Periplasmic protein expression in P. putida A514. (A) Proteome experimental design for reconstructing the protein coexpression network. The three dots under each condition represent the three biological replicates. All 24 samples were used to reconstruct the network. (B) The submodule of DypB₃₁₅₂. All proteins that possessed links with DypB₃₁₅₂ are shown. Each node represents a protein. (C) Protein expression ratios (log₂R) at early exponential phase for representative proteins directly connected with DypB₃₁₅₂. L: lignin, G: glucose, vs: versus, ALDH: aldehyde dehydrogenase, DHLDH: dihydrolipoamide dehydrogenase, QR: quinone oxidoreductase, Ntr: nitroreductase, GR: glutathione reductase, MO: monooxygenase, SOD: superoxide dismutase, CAT: catalase.

Fig. 2.

Ligninolytic catalytic network of the SEC. (A) Quinone reduction by either QR or Ntr. (B) Hydroquinone oxidation by each DypB. (C–E) Fe³⁺-reducing activity (C), H₂O₂ production (D), and ^•OH production (E) by different enzyme treatments. The production of ^•OH radicals was evaluated by the conversion of 2-deoxyribose into TBARS. (F–H) The lignin degradation (F), lignin molecular weight analysis (G), and ³¹P NMR quantification of the functional groups (H) for kraft lignin treated by the DypBs, NPE, and SEC, respectively. The hydroxyl content of lignin without any treatment (blank) was set as 100% for the comparison. The 0.1 mg DypBs and 1 mg SEC/NPE were used. *P value < 0.05, **P value < 0.01. Data are presented as mean values ± SD of three biological replicates.

Fig. 3.

Synergistic mechanism of the SEC-P. putida A514 system in lignin degradation. (A) Cell growth (line) and lignin degradation (bar) of NPE/SEC-A514 with kraft lignin as the sole carbon source in shake flask cultivations. 1 mg of either NPE or SEC was added when ~10³ CFUs/mL A514 was inoculated in the M9 medium. (B and C) The molecular weight analysis (B) and ³¹P NMR quantification of the functional groups (C) for the kraft lignin treated by SEC, A514, and the SEC-A514 system, respectively. *P value < 0.05, **P value < 0.01, ***P value < 0.001. (D) The real-time relative abundances of the soluble lignin derivates.

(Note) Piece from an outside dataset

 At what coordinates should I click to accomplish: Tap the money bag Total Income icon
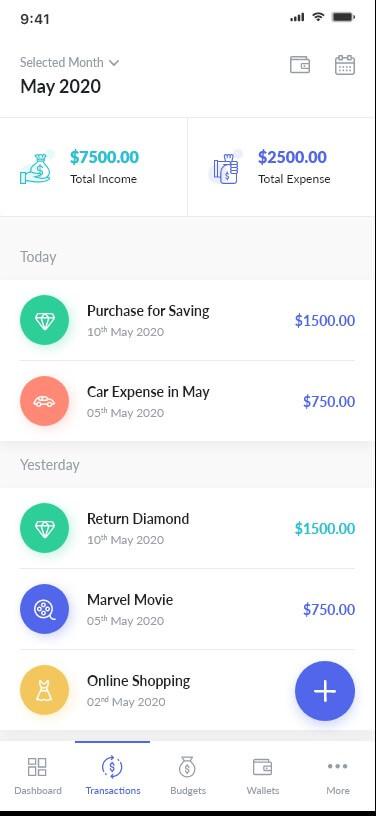36,168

They were detected by GC-MS. Cluster I: compounds consumed by the SEC-A514 system. Cluster II: compounds that the SEC-A514 system generated and then later consumed. HBA: 4-Hydroxybenzoic acid, VMA: Vanillylmandelic acid, IVA: Isovanillic acid, 3-HBD: 3-Hydroxybenzaldehyde, 4-HBD: 4-Hydroxybenzaldehyde, AC: Acetic acid, HMA: 3-Hydroxy-4-methoxybenzyl alcohol, HBAA: 4-Hydroxybenzeneacetic acid, VA: Vanillyl alcohol, FA: Ferulic acid, MDB: Methyl 2,4-dihydroxybenzoate. B: kraft lignin without any treatment. Data are presented as mean values ± SD of three biological replicates.

Fig. 4.

Lignin degradation by the SEC-P. putida A514 system in bioreactor cultivations. Overall process flow for kraft lignin degradation (A) and APL degradation (B). Cell growth (line) and lignin degradation (bar) of SEC-A514 system with either kraft lignin or APL as the sole carbon source in the 5-L bioreactor. 20 mg SEC was added when ~10⁴ CFUs/mL A514 was inoculated into the M9 medium. A514 (~10⁴ CFUs/mL in bioreactors) in the M9 medium, without any addition, was used as the reference control. Data are mean ± SD of three technical replicates.

Fig. 5.

Schematic diagram of the synergistic lignin degradation mechanism by the SEC-A514 system. (1) Lignin depolymerization. (2) Alleviation of lignin repolymerization. (3) Catabolism of lignin depolymerization products. (4) Oxidative stress response.